Second thing that might happen is that the MAP process might fail. And, and then you, you, you exercise your right to take it into arbitration, and in, in a baseball context, the two revenue, or the two component authorities, will put their proposals to the to the panel, and the panel will choose which one it wants to apply again. That might be of very little relationship to what is the correct profit allocation outcome under the law. So, that sounds a little scary, requires you to have, requires one to be prepared to take that step. But it's not necessarily a bad thing, because a long-dated intransigent dispute with, with the Australian Taxation Office, in that context, the relative speed and certainty of an arbitrated outcome can be more highly valued than the prospect of arriving at the legally correct result. It's also not to say that having triggered MAP you have foreclosed the possibility of achieving that legally correct result. It is acknowledged under the MLI that the taxpayer can turn its back on the outcome achieved at arbitration and can pursue, can pursue the domestic procedures. Now that's, that's got its difficulties, and we'll be talking about those, but it remains available to a taxpayer.
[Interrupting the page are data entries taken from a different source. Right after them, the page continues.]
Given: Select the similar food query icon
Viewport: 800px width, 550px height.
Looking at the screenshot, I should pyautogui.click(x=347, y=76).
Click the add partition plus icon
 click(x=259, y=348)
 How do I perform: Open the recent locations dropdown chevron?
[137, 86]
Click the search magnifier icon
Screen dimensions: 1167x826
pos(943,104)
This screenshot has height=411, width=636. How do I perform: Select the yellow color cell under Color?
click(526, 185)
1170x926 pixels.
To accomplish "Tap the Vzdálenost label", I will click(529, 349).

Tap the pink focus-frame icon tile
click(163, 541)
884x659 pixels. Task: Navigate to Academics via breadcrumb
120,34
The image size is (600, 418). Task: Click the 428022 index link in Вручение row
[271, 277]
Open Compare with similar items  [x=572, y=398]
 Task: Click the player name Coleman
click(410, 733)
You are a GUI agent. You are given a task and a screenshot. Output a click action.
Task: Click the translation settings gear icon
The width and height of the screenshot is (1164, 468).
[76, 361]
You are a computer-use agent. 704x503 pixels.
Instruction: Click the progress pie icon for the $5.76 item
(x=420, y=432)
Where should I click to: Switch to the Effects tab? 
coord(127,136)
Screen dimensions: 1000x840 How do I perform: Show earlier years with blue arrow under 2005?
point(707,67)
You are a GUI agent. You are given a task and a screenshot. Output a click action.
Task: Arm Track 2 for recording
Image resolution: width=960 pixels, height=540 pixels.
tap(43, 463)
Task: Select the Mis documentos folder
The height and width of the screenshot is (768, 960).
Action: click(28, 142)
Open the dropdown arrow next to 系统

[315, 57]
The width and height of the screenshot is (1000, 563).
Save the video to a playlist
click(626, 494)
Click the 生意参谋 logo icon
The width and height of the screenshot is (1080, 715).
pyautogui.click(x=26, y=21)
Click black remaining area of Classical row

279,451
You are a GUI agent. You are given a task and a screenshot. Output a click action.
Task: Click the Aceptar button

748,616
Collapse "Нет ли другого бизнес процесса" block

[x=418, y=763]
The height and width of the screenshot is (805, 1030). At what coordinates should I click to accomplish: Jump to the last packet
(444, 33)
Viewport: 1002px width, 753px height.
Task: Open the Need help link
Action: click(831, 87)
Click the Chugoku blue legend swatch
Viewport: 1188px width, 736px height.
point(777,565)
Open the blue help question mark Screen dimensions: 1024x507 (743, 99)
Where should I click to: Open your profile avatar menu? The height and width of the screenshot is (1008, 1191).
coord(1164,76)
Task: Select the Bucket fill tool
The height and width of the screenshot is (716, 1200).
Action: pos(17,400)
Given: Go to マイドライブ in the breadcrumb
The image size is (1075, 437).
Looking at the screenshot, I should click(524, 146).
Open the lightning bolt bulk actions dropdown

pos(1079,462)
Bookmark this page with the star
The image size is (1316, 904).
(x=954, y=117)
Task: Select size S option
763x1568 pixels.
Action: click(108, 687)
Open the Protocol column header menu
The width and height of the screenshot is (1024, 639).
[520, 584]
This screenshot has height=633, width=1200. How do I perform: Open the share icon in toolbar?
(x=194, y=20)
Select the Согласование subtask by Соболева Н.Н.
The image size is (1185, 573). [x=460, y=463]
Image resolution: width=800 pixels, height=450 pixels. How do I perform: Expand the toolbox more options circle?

Monisha Sequeira So, Martin, in some cases, obviously the commissioner may not actually want to engage in MAP or arbitration. So how might the ATO actually frustrate a taxpayer's attempts to get access to mandatory binding arbitration?
Martin Fry Yep, thanks Monisha, so look it's been our experience that the question of frustration is a relevant one. It takes off as, in our experience is not really all that happy. If you know heavily contested dispute is not really all that happy to see the taxpayer take, take it out of the hands of the audit team and put it into the hands of a process which they might not ultimately control. So you have to be worried, or keep a wary eye on the ability of the ATO to frustrate your desire if you have it, your desire to, to commence the process and run the process through to arbitration.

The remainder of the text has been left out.